The man born blind learns that even though he can see his parents and his town for the first time, Jesus offers him a deeper sight as well.  If he believes, he will see more than he ever imagined.  He will see and understand in new and extraordinary ways if he follows Jesus and conforms his life to God’s will.
Jesus offers the sight that comes through faith to all those called by his name and washed in the waters of baptism.  As believers, we are called and empowered to see with God’s eyes.  We do not see the poor and marginalized, the sick ad disabled, the abandoned and unwelcome, as problems to be solved but as children of God to be cherished.  They are not burdens to be managed but opportunities for encounter.  The needs of our parishes, communities, and world offer graced moments of healing form our blindness so that we can see God at work even in the humble, ordinary people and moments waiting for us along the side of the road.

Mary Elizabeth Sperry




Encouraging Words

Keep Walking  Isaiah 65: 17-21
“Lo I am about to create new heavens and a new earth,” God says.  A new earth sounds wonderful right now, doesn’t it?  A more peaceful earth, a cleaner earth, a place of peace and of healing.

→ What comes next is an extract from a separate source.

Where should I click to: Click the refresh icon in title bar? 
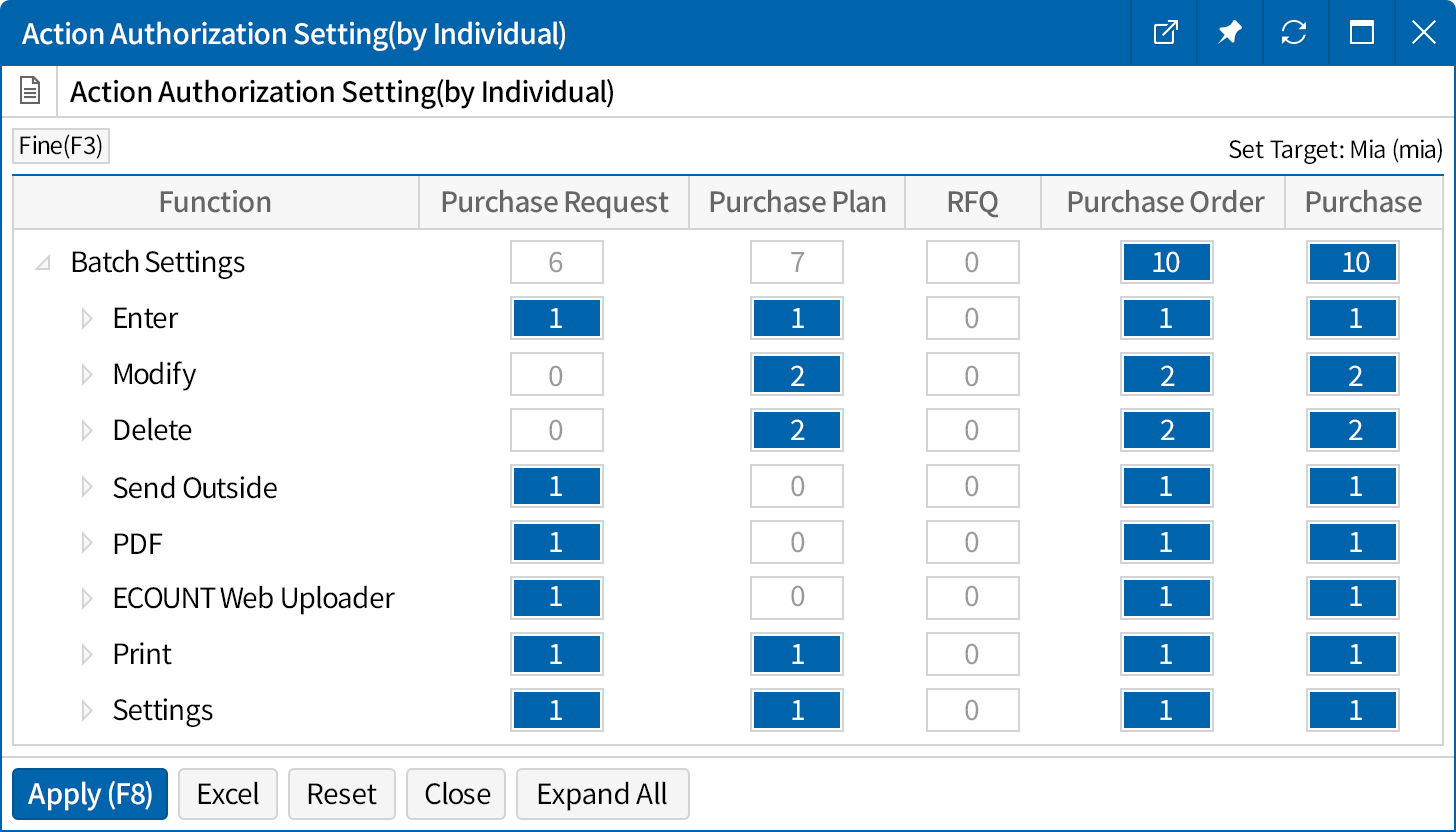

I recently read “The Mission Walker”, an astonishing travel diary written by Edie Littlefield Sunby.  She walked the entire historic 1600 mile “El Camino Real de las Californias”, the old mission trail from Loreto, Mexico, to Sonoma, California.  She did it with one lung, after surviving widespread metastasis of stage IV gall bladder cancer and 79 rounds of aggressive chemotherapy.  She’d been given three months to life.

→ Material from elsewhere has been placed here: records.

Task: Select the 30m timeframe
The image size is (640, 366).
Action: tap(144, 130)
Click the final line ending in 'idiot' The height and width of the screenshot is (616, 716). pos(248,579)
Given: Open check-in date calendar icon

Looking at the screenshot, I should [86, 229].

What is the point of it all, one might ask, a dying woman forcing herself through often desolate and harsh landscapes in order to reach another mission. Some of them decrepit and long abandoned?   We might see Sunby’s journey as an excruciating exercise in nostalgia.  Yet unseen is what God is doing in her tormented body.  As she pushes herself on to every single mission site (some still in use, most in ruins), she is being healed.  She lives today, twelve years after her diagnosis and six years after setting out on her hero’s journey.
Of this stunning pilgrimage, Sunby says, “If I was walking, I was alive”.
Might that be what the Spirit is saying to us as Church, the People of God?  Even the Notre Dame Cathedral is under construction again.  We all are.  God is doing something new.  Keep walking, Church.  It just might be that God is healing us too.